Concernant la santé et les conditions de travail, 26 % des DRH proposent des activités spécifiques par catégorie de salariés (prévention primaire ; prévention tertiaire, accompagnement individualisé). Sur l’absentéisme, il est passé de 5,66 % à 5,06 %. Mais ce taux varie et est plus important « dans les métiers d’aide à la personne que pour les activités de services », et « plus élevés en région qu’à Paris ». 42 % des services RH ont fait de la santé un sujet de travail. Car dans cette période de gel des embauches, « avoir l’ensemble de la force de travail présente est important, au risque d’une charge de travail supplémentaire », précise Laurence Breton-Kueny.

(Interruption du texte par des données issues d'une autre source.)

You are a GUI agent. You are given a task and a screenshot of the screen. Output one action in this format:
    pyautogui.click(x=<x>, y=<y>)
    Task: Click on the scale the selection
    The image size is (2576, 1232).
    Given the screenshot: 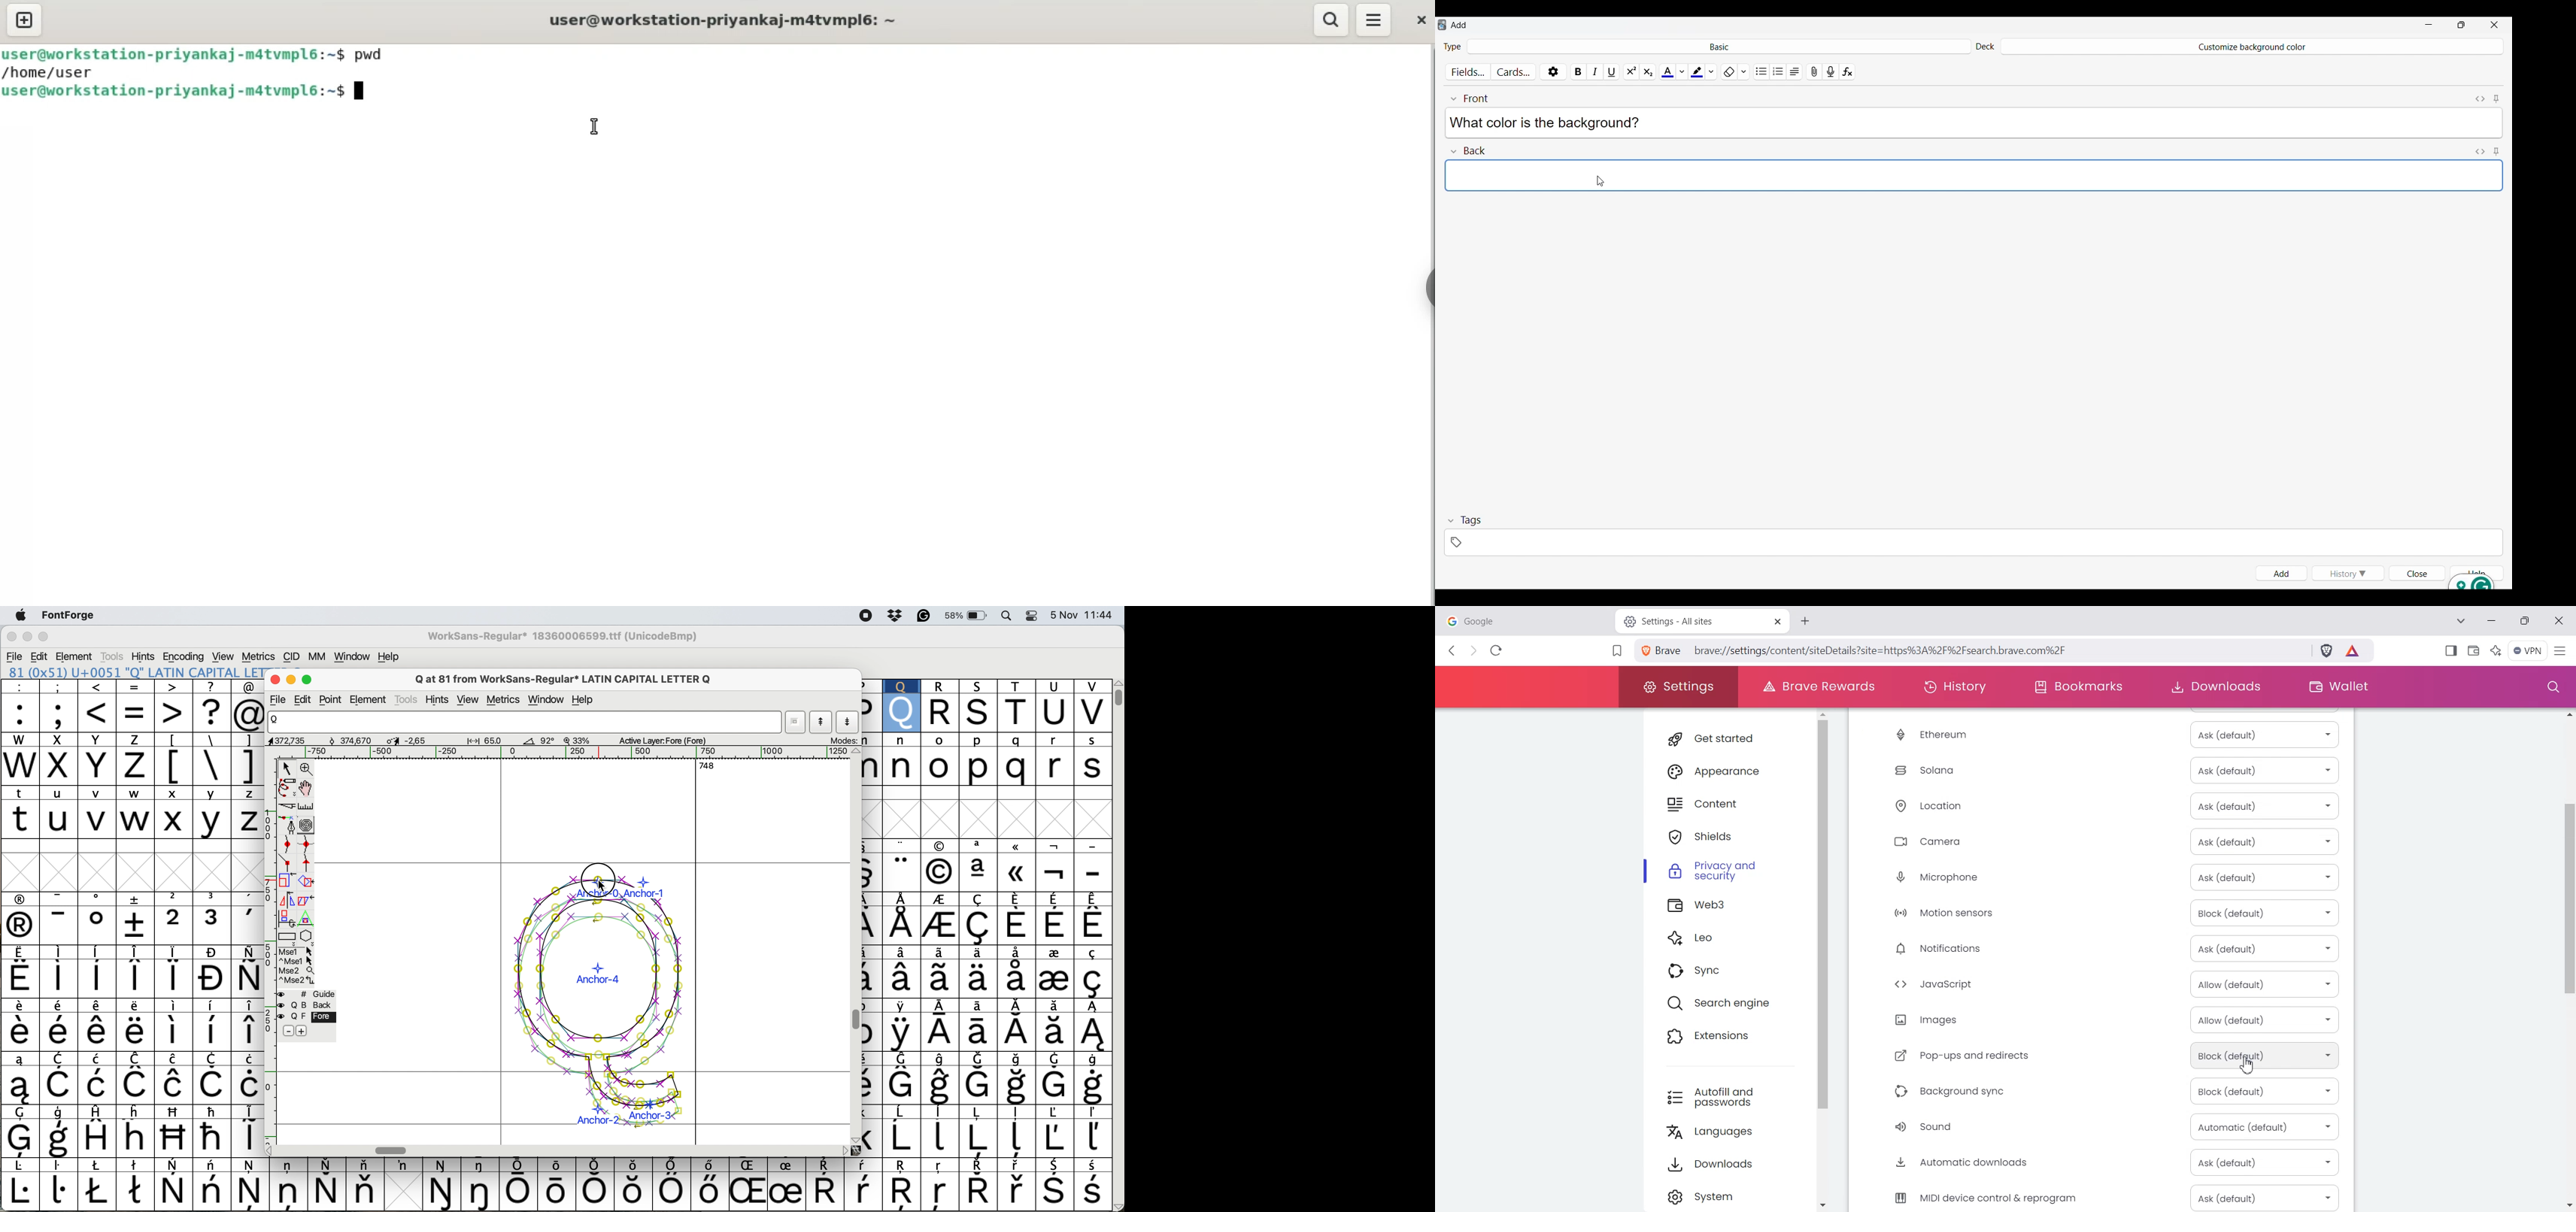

En revanche, sur la question du handicap, Audrey Richard s’est dit « déçue » des résultats de l’enquête. Si les entreprises portent une attention particulière à l’inclusion, la diversité des profils, la santé physique et mentale, « sur le handicap, le compte n’y est pas ». Seuls 42 % des services ont mis en place des actions, et pour 29 %, le sujet est en cours de réflexion. « Il y a un travail à faire pour mobiliser notre communauté », a acté la présidente, rappelant les chiffres Agefiph : 29 % des entreprises seulement atteignent les objectifs des 6 % de travailleurs en situation de handicap avec 3,5 % dans le privé, et 5,45 % dans le public.
Pour la première fois, l’ANDRH a interrogé sur la monoparentalité : face à une réalité de terrain, 40 % des répondants ont mis en place des actions pour ce public, ce qui est « assez significatif » (flexibilité des horaires, télétravail, congés supplémentaires…). Selon le rapport du Fonds « Femmes et avenir », 20,3 % des familles monoparentales (70 % sont dirigées par un parent sans emploi) vivent sous le seuil de pauvreté contre 6,6 % de familles pauvres quand elles comptent deux parents.
Dernier sujet soulevé : les relations avec les prestataires. Lors des Assises du travail en 2023, les accidents graves et mortels avaient été pointés du doigt. « Ils sont encore plus fréquents parmi les prestataires », met en garde Audrey Richard qui les qualifie d’« oubliés » : 15 % des RH ont ainsi mis en place des actions pour favoriser les conditions de travail des prestataires (horaires, TT…), comme c’est le cas de techniciens de surface qui travaillent moins en horaires décalés.